Shall I just avoid list comprehensions moving forward or is there a deeper reason to why Pennylane does not support this?

Hey @Zohim_Chandani1! This is less a restriction of PennyLane, and more a restriction of the machine learning framework/autodifferentiation interface that is being used.

In general, there are restrictions that are common across all autodifferentiation libraries:

  • Cost functions must return a single floating-point scalar
  • The output of the cost function must be a piecewise differentiable function of the input.

In your case above, I believe that your original cost function did not satisfy the second restriction, since yhat was not a continuous transformation of the input.

Beyond these general restrictions, though, there might also be some restrictions that are specific to the autodifferentiation library.

For example, Autograd (which PennyLane uses by default when you from pennylane import numpy) has a couple of additional restrictions, including no differentiable support for array assignments (A[0, 0] = x). You can see the full list of restrictions in their documentation.

I’m not 100% sure about TensorFlow and Torch, but JAX also has similar restrictions: https://jax.readthedocs.io/en/latest/notebooks/Common_Gotchas_in_JAX.html#in-place-updates

Hope that helps!

Thankyou for your previous response @josh.
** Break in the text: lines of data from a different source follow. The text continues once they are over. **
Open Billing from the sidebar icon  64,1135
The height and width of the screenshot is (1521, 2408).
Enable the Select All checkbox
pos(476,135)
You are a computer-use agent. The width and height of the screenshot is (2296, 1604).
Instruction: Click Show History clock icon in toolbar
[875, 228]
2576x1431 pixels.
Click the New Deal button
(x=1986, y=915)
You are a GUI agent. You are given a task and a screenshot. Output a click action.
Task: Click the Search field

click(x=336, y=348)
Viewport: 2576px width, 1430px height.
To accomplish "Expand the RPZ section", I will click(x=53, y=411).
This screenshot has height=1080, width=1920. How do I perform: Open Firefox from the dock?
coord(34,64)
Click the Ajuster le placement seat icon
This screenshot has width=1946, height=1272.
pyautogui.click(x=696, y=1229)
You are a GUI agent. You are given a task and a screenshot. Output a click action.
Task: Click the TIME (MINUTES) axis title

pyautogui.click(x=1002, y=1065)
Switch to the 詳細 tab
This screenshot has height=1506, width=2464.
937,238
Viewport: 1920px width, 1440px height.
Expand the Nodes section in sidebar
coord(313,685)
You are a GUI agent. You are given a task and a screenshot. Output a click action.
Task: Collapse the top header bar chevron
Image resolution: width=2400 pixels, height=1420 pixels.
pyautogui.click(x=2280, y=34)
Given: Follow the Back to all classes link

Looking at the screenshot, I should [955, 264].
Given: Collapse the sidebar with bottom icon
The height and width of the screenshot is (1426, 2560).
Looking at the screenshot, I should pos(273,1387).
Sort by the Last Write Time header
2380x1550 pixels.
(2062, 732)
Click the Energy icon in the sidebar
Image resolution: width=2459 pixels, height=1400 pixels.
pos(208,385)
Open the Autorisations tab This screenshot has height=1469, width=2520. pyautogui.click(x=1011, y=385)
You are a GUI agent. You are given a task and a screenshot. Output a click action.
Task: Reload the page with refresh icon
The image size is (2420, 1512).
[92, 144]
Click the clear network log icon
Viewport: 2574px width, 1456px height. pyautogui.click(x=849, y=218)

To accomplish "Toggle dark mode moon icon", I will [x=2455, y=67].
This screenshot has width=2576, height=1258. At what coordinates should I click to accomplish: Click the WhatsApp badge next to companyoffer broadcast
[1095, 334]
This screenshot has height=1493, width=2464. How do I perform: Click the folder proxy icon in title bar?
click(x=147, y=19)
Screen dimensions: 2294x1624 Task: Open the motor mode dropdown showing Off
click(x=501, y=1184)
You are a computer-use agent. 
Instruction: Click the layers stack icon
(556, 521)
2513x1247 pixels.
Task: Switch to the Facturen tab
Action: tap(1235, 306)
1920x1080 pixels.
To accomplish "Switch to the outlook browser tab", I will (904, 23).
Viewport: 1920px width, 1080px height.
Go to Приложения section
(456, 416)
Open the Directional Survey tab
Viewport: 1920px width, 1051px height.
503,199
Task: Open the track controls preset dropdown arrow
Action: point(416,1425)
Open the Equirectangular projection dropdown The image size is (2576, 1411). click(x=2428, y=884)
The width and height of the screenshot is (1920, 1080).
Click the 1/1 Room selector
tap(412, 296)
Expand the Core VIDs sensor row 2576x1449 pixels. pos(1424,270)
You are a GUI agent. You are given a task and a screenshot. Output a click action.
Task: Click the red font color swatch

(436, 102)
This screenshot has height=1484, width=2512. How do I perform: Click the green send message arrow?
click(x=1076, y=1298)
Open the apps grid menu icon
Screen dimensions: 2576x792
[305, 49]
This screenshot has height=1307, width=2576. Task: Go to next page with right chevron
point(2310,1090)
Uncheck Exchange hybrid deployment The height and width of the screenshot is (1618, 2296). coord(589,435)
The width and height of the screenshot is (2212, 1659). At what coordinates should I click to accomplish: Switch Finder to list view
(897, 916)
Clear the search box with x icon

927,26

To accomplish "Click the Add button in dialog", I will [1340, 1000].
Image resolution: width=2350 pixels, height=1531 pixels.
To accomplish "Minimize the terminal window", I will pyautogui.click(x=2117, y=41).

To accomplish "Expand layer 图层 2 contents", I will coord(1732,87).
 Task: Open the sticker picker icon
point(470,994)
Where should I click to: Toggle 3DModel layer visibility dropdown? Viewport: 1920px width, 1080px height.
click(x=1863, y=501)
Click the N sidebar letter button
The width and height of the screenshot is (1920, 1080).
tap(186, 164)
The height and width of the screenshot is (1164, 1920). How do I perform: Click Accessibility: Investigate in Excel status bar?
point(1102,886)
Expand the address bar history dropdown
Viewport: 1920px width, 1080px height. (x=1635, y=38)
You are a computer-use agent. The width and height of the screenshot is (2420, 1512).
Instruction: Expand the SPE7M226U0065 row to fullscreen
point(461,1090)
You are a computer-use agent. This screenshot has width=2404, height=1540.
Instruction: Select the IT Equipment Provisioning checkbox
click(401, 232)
I have been studying the behaviour of various loss functions which I have hardcoded adhering to the restrictions you mentioned in your last post and am still somewhat confused on what seems to break differentiability in the second example as compared to the first example shown below.

In the first case, when I measure the output probability of my qubit in my QNN, I define the following loss function which is differentiable and is minimised:

def compute_cost(params, x, y): 

    eps = 1e-15

    cost = 0 

    for i in range(len(x)):

        probs = qnn(x[i], params)
        p0 = probs[0]
        p1 = probs[1]

        if y[i] == 0: 
            p = p0

        elif y[i] == 1: 
            p = p1

        p = np.clip(p, eps, 1 - eps)
        loss = (-1)*((y[i]*np.log(p)) + ((1-y[i])*np.log(1-p)))
        cost += loss 

    cost = cost/len(x)

    return cost

If I now alter this setup slightly and instead measure the Z expectation value of the qubit and define the following:

def compute_cost(params, x, y): 

    eps = 1e-15

    cost = 0 

    for i in range(len(x)):

        exp_val = qnn(x[i], params)

        if exp_val >= 0.0: 
            prediction = 1 
        elif exp_val < 0.0: 
            prediction = 0 

        p = np.clip(prediction, eps, 1 - eps)
    
        loss = (-1)*((y[i]*np.log(p)) + ((1-y[i])*np.log(1-p)))
        cost = cost + loss 

    cost = cost/len(x)

    return cost

yielding the following error UserWarning: Output seems independent of input.

I am particularly fixated on this particular function as it seems to give me strong gradients for training on a different example in pyQuil but can’t seem to spot what the fault may be. Any help is much appreciated.

Hi @Zohim_Chandani1, I haven’t tested it myself locally, but my gut feeling would be that the if statement,

if exp_val >= 0.0: 
    prediction = 1 
elif exp_val < 0.0: 
    prediction = 0 

is what causes the non-differentiability issue. This is because prediction is not dependent on the output of the QNode exp_val.

Compare this to the first example, where p is either p0 or p1, and is directly connected to the output of the QNode.

In the second example, you could try replacing the if statement with the np.heaviside function,

prediction = np.heaviside(exp_val, 1.)

however I can’t confirm if heaviside itself is also differentiable!